## What you will do
Please write each entry out again exactly as shown.
━━━━━━
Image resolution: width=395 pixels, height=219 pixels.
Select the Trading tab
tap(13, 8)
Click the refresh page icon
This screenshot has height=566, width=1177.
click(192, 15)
━━━━━━
## Response box
Image resolution: width=395 pixels, height=219 pixels.
Select the Trading tab
tap(13, 8)
Click the refresh page icon
This screenshot has height=566, width=1177.
click(192, 15)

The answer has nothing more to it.